Court blocks PASOK candidate

PASOK accused the Supreme Court yesterday of making a politically biased decision in its ruling to prevent Athens-Piraeus Prefect Fofi Gennimata from standing as a parliamentary candidate for the Socialists in the September 16 election. The Supreme Court ruled on Saturday night that Gennimata could not stand because article 56 of the Constitution stipulates that local authority officials have to see out their term in office before they can stand as MPs. The court clarified that the law does not allow officials to quit their posts so they can become candidates.
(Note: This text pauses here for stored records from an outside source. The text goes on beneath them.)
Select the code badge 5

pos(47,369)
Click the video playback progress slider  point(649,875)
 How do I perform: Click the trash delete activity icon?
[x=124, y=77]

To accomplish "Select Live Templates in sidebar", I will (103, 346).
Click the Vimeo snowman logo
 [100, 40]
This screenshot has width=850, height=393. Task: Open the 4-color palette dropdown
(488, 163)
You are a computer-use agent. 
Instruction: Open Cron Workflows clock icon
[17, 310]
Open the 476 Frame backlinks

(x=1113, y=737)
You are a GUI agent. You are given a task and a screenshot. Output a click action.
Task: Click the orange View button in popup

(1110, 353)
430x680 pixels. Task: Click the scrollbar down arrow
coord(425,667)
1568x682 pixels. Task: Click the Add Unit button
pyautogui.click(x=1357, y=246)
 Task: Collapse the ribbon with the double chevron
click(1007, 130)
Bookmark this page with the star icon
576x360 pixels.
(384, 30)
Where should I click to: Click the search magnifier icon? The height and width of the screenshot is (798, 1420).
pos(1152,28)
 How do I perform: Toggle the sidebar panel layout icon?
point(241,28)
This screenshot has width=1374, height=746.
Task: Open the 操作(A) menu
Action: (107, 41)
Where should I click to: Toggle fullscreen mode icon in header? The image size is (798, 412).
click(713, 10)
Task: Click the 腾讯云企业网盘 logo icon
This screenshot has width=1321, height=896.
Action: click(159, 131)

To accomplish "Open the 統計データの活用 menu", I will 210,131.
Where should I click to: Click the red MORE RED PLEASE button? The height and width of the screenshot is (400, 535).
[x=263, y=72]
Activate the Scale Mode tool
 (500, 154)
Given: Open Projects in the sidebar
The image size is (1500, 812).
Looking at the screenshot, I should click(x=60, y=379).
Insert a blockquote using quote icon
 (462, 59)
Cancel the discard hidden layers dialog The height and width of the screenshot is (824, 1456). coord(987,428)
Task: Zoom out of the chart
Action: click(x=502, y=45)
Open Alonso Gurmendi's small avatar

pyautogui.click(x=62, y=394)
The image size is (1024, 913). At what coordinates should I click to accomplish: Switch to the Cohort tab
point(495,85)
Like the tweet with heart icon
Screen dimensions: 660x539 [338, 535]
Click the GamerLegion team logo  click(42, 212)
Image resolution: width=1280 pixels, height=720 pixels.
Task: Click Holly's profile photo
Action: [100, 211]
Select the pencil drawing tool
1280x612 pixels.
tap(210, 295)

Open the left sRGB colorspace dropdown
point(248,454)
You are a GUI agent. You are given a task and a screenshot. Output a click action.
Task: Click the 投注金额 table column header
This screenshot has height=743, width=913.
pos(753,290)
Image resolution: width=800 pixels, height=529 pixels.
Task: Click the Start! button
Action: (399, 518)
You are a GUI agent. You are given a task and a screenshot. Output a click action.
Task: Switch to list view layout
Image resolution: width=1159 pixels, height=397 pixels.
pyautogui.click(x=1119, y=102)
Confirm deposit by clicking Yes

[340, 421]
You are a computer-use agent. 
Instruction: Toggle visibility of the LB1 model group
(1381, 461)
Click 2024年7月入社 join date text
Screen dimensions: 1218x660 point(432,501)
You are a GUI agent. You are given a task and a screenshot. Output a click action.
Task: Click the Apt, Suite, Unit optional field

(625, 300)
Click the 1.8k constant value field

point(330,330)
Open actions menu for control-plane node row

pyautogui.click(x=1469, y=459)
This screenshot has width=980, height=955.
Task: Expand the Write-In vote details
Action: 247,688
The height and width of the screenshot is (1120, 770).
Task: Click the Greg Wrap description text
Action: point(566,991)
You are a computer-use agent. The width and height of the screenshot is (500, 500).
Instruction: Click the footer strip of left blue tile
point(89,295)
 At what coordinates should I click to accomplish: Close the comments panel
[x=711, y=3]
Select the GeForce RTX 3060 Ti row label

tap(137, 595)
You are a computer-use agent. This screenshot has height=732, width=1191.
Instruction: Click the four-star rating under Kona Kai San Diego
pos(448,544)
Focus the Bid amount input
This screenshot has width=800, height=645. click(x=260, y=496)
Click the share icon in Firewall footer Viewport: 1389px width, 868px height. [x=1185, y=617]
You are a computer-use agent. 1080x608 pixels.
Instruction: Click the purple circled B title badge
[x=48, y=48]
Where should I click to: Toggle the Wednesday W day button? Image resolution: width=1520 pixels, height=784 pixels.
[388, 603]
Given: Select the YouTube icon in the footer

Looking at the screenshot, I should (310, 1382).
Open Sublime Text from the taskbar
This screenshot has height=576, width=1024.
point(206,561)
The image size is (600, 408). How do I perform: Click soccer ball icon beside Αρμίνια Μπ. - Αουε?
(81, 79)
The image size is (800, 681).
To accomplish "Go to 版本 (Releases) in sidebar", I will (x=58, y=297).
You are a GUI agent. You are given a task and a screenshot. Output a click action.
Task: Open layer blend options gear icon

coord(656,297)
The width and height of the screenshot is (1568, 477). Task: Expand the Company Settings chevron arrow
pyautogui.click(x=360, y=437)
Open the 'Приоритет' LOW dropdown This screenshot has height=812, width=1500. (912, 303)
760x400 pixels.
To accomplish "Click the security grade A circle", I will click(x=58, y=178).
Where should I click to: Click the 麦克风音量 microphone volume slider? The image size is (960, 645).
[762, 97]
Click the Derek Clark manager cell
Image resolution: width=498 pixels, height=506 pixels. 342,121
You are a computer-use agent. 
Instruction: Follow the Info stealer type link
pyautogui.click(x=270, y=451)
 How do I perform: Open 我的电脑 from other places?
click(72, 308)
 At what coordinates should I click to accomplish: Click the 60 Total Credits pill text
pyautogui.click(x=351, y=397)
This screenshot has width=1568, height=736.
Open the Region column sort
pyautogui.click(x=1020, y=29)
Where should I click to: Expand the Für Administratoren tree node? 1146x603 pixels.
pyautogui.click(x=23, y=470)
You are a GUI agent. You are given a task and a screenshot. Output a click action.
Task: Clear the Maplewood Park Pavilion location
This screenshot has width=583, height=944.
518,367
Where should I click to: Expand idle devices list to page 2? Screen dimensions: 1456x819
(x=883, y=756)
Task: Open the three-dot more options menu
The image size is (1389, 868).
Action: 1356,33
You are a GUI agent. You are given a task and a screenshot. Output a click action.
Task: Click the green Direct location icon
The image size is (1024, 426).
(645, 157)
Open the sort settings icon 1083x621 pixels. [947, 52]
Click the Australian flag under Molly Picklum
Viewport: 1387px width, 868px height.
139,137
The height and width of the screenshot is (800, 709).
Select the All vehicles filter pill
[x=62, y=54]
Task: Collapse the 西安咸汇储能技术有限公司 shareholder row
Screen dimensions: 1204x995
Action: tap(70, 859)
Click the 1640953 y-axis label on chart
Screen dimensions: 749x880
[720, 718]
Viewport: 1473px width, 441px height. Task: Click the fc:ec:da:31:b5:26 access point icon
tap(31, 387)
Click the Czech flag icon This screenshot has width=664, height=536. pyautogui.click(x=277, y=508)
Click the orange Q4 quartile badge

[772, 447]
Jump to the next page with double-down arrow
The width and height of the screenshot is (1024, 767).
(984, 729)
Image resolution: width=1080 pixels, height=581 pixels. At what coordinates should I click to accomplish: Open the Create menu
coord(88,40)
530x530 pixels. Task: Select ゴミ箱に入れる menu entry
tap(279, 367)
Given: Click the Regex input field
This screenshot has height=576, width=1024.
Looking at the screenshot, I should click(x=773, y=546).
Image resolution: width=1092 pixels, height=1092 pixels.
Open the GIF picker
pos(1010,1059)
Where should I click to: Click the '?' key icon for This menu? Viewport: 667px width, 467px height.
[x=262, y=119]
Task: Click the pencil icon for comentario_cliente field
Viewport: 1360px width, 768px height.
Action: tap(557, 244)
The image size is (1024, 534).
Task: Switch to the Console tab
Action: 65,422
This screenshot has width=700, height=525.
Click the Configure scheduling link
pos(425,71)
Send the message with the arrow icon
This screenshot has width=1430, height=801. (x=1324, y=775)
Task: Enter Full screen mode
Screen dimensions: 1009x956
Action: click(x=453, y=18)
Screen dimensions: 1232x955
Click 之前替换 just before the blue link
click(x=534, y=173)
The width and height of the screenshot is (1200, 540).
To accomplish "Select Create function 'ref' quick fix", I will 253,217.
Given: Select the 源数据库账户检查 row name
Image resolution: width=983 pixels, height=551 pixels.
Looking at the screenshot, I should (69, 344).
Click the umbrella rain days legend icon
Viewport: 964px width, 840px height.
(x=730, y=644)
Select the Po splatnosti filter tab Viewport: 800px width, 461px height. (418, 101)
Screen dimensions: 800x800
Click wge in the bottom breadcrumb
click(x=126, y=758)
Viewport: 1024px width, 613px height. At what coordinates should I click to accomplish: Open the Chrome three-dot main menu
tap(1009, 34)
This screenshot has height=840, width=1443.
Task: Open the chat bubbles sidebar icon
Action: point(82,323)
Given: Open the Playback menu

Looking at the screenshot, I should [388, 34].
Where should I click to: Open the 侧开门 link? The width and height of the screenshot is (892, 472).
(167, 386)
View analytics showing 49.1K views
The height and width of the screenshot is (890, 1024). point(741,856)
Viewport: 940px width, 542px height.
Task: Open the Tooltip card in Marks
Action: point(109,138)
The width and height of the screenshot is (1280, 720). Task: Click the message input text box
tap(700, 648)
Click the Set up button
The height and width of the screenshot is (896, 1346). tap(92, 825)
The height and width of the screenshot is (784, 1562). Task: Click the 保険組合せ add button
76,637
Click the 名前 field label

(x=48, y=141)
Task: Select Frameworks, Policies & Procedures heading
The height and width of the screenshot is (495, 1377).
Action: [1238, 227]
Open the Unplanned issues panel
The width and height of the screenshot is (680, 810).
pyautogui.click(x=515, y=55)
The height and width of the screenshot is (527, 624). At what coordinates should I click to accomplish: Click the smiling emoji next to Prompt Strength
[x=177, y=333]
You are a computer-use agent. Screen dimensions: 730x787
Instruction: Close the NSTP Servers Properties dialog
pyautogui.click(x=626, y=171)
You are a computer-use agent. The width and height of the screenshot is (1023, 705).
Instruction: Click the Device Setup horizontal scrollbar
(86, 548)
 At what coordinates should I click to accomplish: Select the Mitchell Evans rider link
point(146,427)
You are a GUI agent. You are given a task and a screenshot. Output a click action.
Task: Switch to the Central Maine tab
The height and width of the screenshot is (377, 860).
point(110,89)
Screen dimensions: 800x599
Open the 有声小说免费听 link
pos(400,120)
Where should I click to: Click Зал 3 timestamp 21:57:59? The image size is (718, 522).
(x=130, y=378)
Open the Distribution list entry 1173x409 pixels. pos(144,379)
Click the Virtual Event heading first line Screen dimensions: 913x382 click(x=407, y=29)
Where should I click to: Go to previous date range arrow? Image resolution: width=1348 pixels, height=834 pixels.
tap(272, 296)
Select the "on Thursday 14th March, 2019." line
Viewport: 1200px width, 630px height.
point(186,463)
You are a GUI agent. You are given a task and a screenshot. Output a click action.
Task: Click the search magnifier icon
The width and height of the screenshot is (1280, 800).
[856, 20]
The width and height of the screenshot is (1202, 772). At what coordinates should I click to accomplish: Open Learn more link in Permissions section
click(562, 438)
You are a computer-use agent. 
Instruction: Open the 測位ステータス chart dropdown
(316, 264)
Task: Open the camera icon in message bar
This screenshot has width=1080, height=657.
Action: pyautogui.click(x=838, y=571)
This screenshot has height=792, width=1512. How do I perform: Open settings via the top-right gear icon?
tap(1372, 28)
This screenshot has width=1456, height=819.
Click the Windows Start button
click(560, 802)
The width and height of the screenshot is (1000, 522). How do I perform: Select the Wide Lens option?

PASOK secretary Nikos Athanassakis yesterday labeled the ruling as a «judicial coup d’etat.» «The problem with the judiciary in Greece is deep and extremely important,» said Athanassakis. «The Supreme Court did not protect its institutional standing and independence and became actively involved in the election campaign.» Gennimata, a popular figure whose father had been a PASOK minister, was outspoken in her criticism of the judges’ decision. «We are dealing with the old and unscrupulous Right,» said the 44-year-old. Gennimata had been placed at the top of PASOK’s State List, which is made up of 12 candidates that do not stand in any specific constituency but are elected to Parliament based on the proportion of the vote received by their party. She would therefore have been guaranteed a seat in Parliament, regardless of whether PASOK won the election or not. Gennimata said she would continue to be in the «front line» during the election campaign. Government spokesman Theodoros Roussopoulos did not comment on the ruling but referred to three interviews given by Gennimata over the last year in which she said prefects should not stand as parliamentary candidates as it was unconstitutional. PASOK suffered another blow yesterday when the party’s main representative on Thessaloniki’s prefectural council, Voula Patoulidou, tendered her resignation in writing. The former Olympic gold medalist hurdler claimed that before she ran as a candidate for Thessaloniki prefect, George Papandreou had promised her a place high up on the party’s State List of candidates.